La Thaïlande a enregistré ce mardi la plus faible augmentation du nombre d’infections au Covid-19 depuis trois semaines, ce qui pourrait correspondre à la mise en place des premières mesures strictes pour contenir l’épidémie. 

Ce mardi 7 avril, la Thaïlande a signalé 38 nouveaux cas d’infection au Covid-19 et un décès. Il s’agit de la plus faible augmentation quotidienne depuis le 18 mars. Au total 2.258 personnes ont développé la maladie dans le royaume depuis le mois de janvier, 27 en sont décédées et 1.465 personnes sont actuellement hospitalisées, selon les statistiques officielles. Avec un peu moins de 0,4 mort pour 1 million d’habitants, la Thaïlande est très largement en dessous de la moyenne mondiale qui est de 9,6 décès pour 1 million d’habitants. 

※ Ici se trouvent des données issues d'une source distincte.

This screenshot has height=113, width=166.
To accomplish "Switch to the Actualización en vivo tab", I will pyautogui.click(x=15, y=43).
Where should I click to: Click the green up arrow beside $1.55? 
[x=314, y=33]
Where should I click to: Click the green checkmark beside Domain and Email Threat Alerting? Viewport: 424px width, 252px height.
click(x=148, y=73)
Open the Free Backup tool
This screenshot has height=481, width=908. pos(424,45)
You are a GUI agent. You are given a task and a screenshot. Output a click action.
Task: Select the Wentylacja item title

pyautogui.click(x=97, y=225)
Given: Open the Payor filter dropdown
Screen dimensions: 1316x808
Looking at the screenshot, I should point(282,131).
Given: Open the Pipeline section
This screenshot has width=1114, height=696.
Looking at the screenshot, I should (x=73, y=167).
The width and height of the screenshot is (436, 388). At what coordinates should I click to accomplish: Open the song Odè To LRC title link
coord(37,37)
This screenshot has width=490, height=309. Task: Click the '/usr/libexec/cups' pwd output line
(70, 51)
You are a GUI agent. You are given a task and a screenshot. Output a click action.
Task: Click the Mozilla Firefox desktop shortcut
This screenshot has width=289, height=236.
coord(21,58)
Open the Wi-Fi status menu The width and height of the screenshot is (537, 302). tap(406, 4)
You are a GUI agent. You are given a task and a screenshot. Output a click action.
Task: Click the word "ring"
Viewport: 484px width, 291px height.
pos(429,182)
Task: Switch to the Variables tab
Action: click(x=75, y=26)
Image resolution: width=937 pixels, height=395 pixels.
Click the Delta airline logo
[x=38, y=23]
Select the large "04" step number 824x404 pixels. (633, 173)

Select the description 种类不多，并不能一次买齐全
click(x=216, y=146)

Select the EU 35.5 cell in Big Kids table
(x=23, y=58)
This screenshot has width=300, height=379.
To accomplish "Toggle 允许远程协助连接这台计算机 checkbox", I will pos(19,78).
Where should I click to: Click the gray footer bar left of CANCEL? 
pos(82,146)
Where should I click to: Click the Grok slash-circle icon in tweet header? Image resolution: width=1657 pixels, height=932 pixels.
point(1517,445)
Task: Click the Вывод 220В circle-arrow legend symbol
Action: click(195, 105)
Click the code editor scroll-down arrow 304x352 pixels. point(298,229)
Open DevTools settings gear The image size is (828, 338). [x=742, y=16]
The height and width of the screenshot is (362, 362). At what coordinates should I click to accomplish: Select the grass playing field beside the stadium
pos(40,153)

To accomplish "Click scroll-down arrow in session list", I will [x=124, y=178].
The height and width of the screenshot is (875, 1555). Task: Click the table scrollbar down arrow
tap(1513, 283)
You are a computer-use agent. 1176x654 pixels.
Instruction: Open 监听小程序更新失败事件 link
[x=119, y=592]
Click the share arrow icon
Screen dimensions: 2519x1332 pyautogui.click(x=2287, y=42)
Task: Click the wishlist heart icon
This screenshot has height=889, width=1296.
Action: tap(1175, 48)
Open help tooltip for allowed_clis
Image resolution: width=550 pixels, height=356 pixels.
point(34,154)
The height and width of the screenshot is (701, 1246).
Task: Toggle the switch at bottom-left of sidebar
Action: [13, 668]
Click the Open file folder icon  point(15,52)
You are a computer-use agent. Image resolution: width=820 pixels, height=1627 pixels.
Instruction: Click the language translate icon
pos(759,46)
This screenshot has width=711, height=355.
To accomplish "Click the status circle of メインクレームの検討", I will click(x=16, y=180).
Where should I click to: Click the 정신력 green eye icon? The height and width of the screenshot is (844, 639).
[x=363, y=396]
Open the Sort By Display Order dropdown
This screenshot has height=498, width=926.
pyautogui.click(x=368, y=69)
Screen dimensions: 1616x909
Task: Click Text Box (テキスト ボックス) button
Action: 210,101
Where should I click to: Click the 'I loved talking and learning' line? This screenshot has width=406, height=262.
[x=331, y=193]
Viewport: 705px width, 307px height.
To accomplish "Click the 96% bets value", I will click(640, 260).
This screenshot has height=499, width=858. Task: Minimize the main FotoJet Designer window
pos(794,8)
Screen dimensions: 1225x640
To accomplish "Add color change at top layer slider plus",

Ces chiffres relativement bas pourraient être imputés à la bonne gestion de la crise par les autorités thaïlandaises. La Thaïlande a beau avoir été le premier pays après la Chine à déclarer des cas de personnes infectées au Covid-19 sur son territoire début janvier, l’épidémie n’a cependant connu une croissance significative que vers le milieu du mois de mars avec un peu plus d’une centaine de cas par jour. 

En janvier, la Thaïlande a accueilli plus d’un million de Chinois dont 30.000 directement de Wuhan. “La Thaïlande a été le premier pays à détecter des cas de Covid-19 en dehors de la Chine. Cela a été possible grâce aux recherches que le pays avait déjà entrepris sur les coronavirus, ce qui signifie que la Thaïlande a rapidement développé des capacités de diagnostic en laboratoire, un élément essentiel pour détecter de manière précoce les cas, les isoler et retracer les personnes en contact avec les personnes infectées. De plus, la Thaïlande a été très rapide pour mettre en place des contrôles dans les aéroports et les points d’entrées du pays” confie le docteur Richard Brown, représentant pour l’Organisation mondiale de la santé (OMS) en Thaïlande.

Pourtant ce n’est qu’au mois de mars qu’apparaissent deux principaux foyers de contamination, le premier est lié à un combat de boxe au stade Lumpini et l’autre à un bar dans le quartier de Thonglor. 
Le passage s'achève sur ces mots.